What is the southern saltmarsh mosquito life cycle? The mosquito life cycle has four stages: The EGGS are laid in water. Southern saltmarsh mosquitoes lay their eggs above the surface of the water and the eggs do not hatch until there is a king tide or heavy rainfall to wet them. The LARVAE hatch out and swim in water. The larvae stage is when the mosquito is easiest to detect and is most vulnerable to eradication measures. The PUPAE is the resting stage between LARVAE and ADULT. The pupa is difficult to detect. The ADULT is the flying, biting and egg-laying stage of the mosquito's life cycle.

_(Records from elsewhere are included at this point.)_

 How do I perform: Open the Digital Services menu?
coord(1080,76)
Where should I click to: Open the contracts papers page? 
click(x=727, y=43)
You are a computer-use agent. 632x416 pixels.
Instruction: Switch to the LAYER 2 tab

How much funding did the Government allocate to controlling and eradicating exotic mosquitoes earlier this year? The total funding is approximately $30-million nationwide over four years. The money will be used to continue the eradication programme for the exotic mosquito in Tairawhiti, Mahia and Porangahau as well as the Kaipara and Mangawhai areas. The eradication phase of the programme in Napier has concluded, with no sign of southern saltmarsh mosquitoes for over two years.

What chemicals are being used, and are they safe? S-methoprene is a slow-release insect growth regulator that stops the mosquito pupae hatching into adults. It is not a spray and does not drift. Sand granules are coated in the active ingredient. It may also be used in pelletised form. S-methoprene is used against mosquitoes throughout the world. Bti is also being used in eradication programmes in Kaipara, Hawke’s Bay and Tairawhiti, and has also been extensively used in control programmes in Australia, Africa, the United States and Germany. Both chemicals have undergone a full health impact assessment in New Zealand. They break down quickly in the environment and are believed to be environmentally safe for use in New Zealand. Studies of non-target species where it has been applied in the Hawke's Bay have shown no impact.

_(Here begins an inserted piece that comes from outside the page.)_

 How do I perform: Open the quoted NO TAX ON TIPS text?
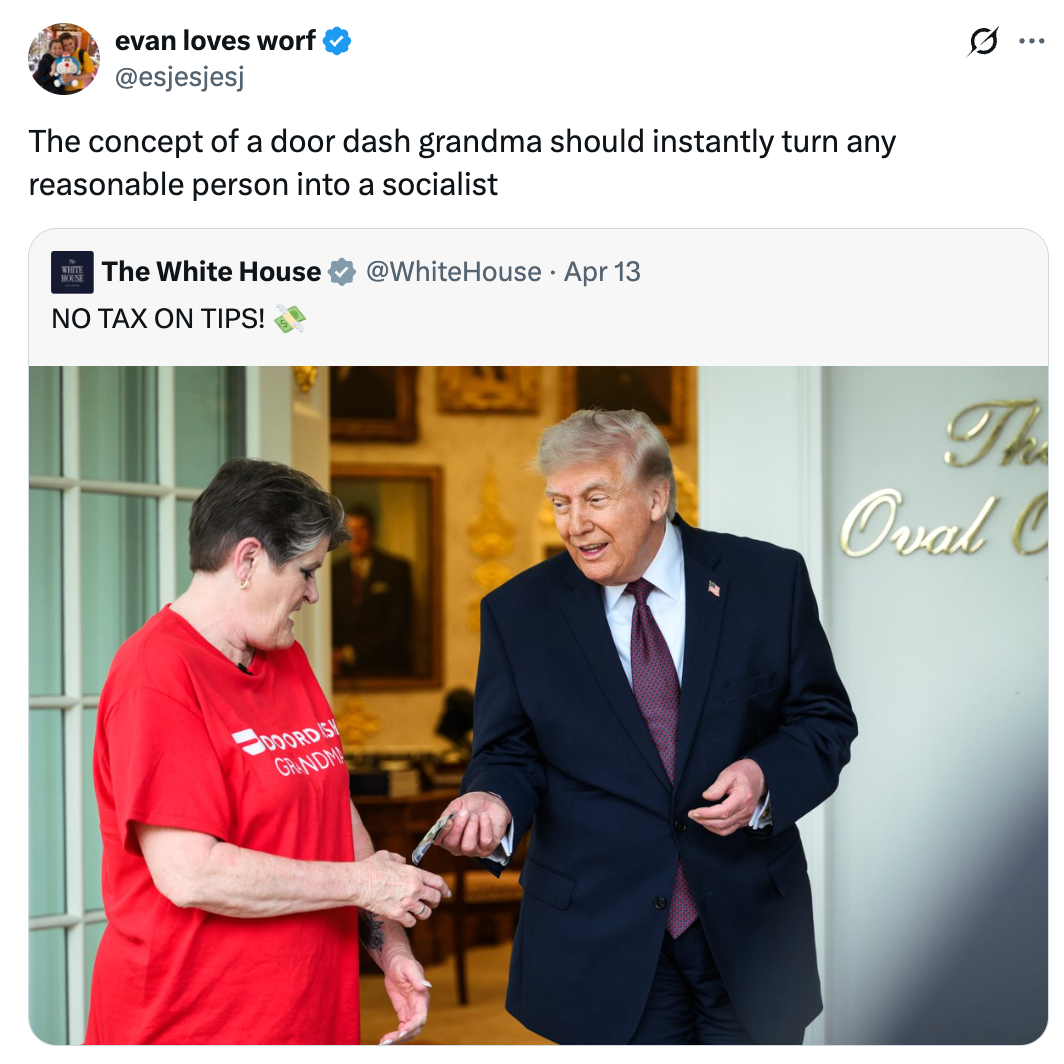[x=157, y=318]
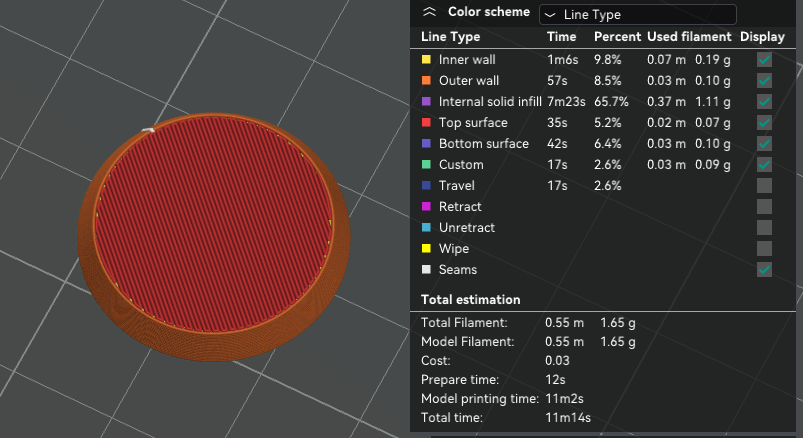Screen dimensions: 803x438
Task: Open the Line Type color scheme dropdown
Action: click(x=637, y=14)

What would happen if the eradication programme didn't go ahead? If the southern saltmarsh mosquito got established in the North Island the chances of an outbreak of the Ross River virus would be greatly increased. If someone coming into the country with the virus in their system was bitten and the mosquito then bit another person, the virus would be spread to the second person. An estimate done in 2001 put the cost to the taxpayer of an outbreak in Auckland alone more than $38 million - and that estimate is thought to be conservative.

Where else are the eradication programmes being carried out?

Napier and Mahia: This programme has been completed. Surveillance is continuing as part of the public health service's routine monitoring of high-risk mosquito habitats.

Porangahau and Tairawhiti: Applications of mosquito control agents have been completed at all sites. The last mosquito found in Porangahau was in August 2002. If no further larvae or adults are detected, eradication will be completed in September 2004. The last mosquito detected in Tairawhiti was in September 2002. If no further adults or larvae were found, eradication would be completed in October 2004.

Kaipara: The Kaipara eradication programme is being fully implemented. Permanent sentinel surveillance sampling sites have been established at 31 locations including Mangawhai and Whitford, and sites are visited twice weekly and sampled for adults and larvae. Sites have been selected to represent known positive areas; intermittently positive areas and known negative sites and reports include community reports of unusual biting activity. Only single adults were found in each of August and September 2003 and no adults were found in October 2003. Whitford: After finding several adults and larvae in February 2002, an eradication programme was begun. There have been no sightings of mosquitoes for some months now, and if that continues it's expected the treatment phase will be able to finish around March 2004 and the area will go into surveillance phase.

Mangawhai: After the initial discovery at Mangawhai, north of Kaipara in about April 2001, no further larvae or adult salt marsh mosquitoes were found at that site for some 15 months. Then following a large water event a single adult was captured. Surveillance was stepped up and is ongoing with no further finds of mosquitoes to date.